Montero ha ido más allá al acusar al líder del PP andaluz de «indolencia» y de gobernar de cara a la galería. Además, ha sostenido que Andalucía ha crecido «a remolque» y ha perdido «peso político» en el debate territorial, llegando a acusarlo de «traicionar el espíritu del 28-F». En este punto ha citado expresamente a Manuel Chaves, presente en el acto como símbolo del pasado socialista.
Sanidad pública
La sanidad pública ha ocupado también buena parte de su intervención. Montero ha denunciado lo que considera un proceso de deterioro basado en «el manual del neoliberalismo», que comenzaría con el debilitamiento del sistema público para generar desapego ciudadano. Según su tesis, ese proceso continúa con el crecimiento del aseguramiento privado y la transferencia de recursos mediante desgravaciones fiscales y conciertos.
En una tercera fase se introduce el discurso de la libertad de elección para justificar la privatización. «Ese es el titular que intentan colarnos por la puerta de atrás», ha advertido la candidata socialista, quien también ha criticado la posibilidad de copagos sanitarios, señalando su impacto negativo en la equidad y defendiendo que ninguna póliza privada puede igualar la cartera de servicios de la sanidad pública.
Frente a este modelo, Montero ha prometido reforzar el sistema sanitario si alcanza la Presidencia de la Junta. Se ha comprometido a «defender la sanidad pública mejorando su gestión, dotándola de profesionales, reduciendo las listas de espera, escuchando a los pacientes». También ha abogado por limitar la concertación público-privada –esa que impulsó como consejera– para que el sector privado tenga un papel complementario y no sustitutivo.
La dirigente socialista ha incidido en la necesidad de invertir en tecnología y personal sanitario y ha señalado que ya hace años se advertía de la falta de médicos y ha defendido aumentar las plazas de Medicina en las universidades públicas andaluzas. «No tiene lógica que haya alumnos que se queden sin estudiar una carrera vocacional», ha afirmado.
Montero también ha mostrado su apoyo a las mujeres afectadas por los fallos en el cribado del cáncer de mama, criticando que «la Junta de Andalucía ni siquiera responde» a las reclamaciones de la Asociación de Mujeres con Cáncer de Mama (Amama), cuya presidenta, Ángela Claverol, ha estado presente en el evento, así como anteriormente en otros actos del PSOE.

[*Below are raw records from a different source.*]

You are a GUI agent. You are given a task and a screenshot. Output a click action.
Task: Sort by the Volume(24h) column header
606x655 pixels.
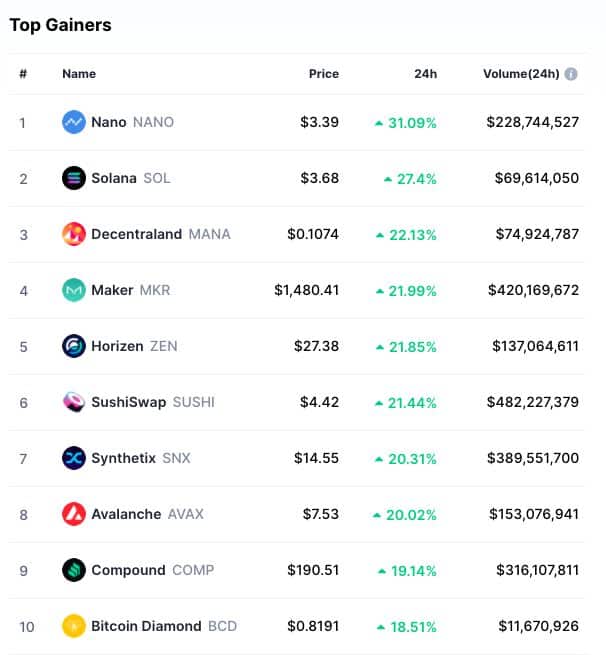(521, 74)
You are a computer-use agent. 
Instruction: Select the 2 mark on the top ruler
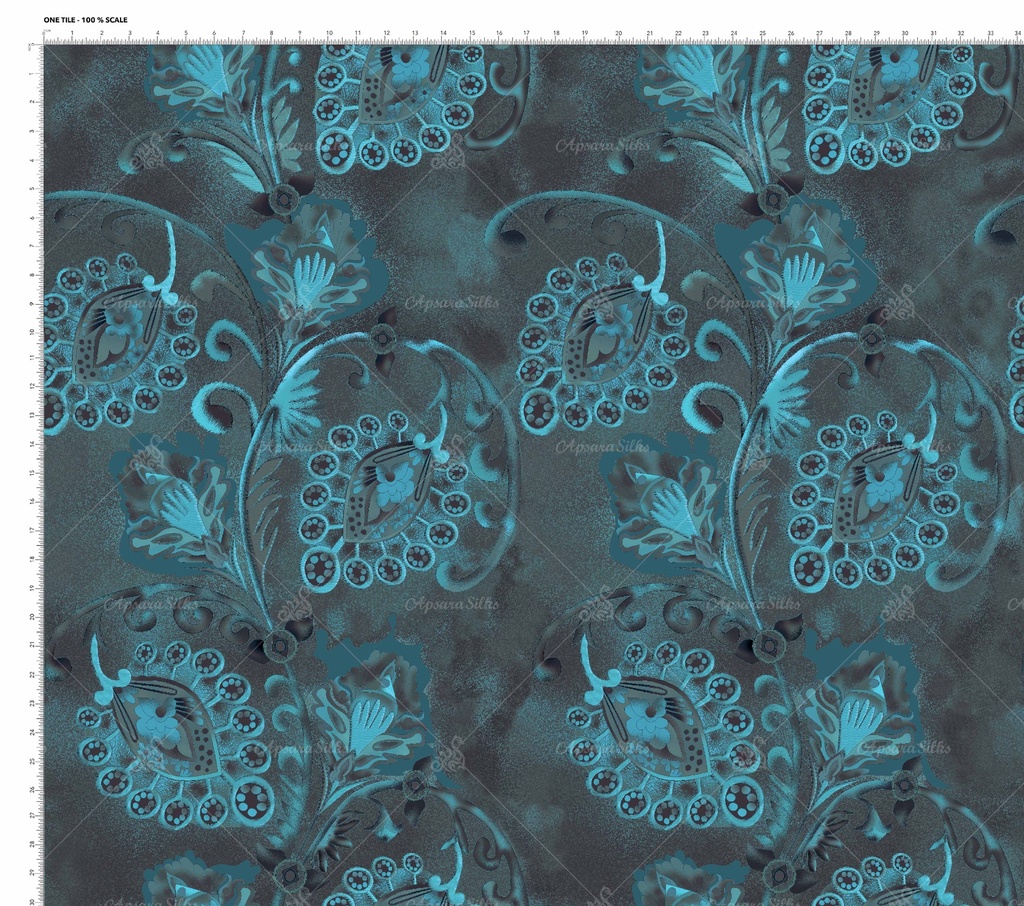pos(101,34)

La candidata socialista ha concluido afirmando que en las próximas elecciones autonómicas, previstas para el 17 de mayo, los andaluces deberán elegir entre un modelo que deteriora los servicios públicos o uno que los blinda y garantiza su calidad. Con el respaldo de la vieja guardia del partido, Montero ha iniciado así una campaña en la que buscará confrontar directamente con Moreno y recuperar la confianza del electorado.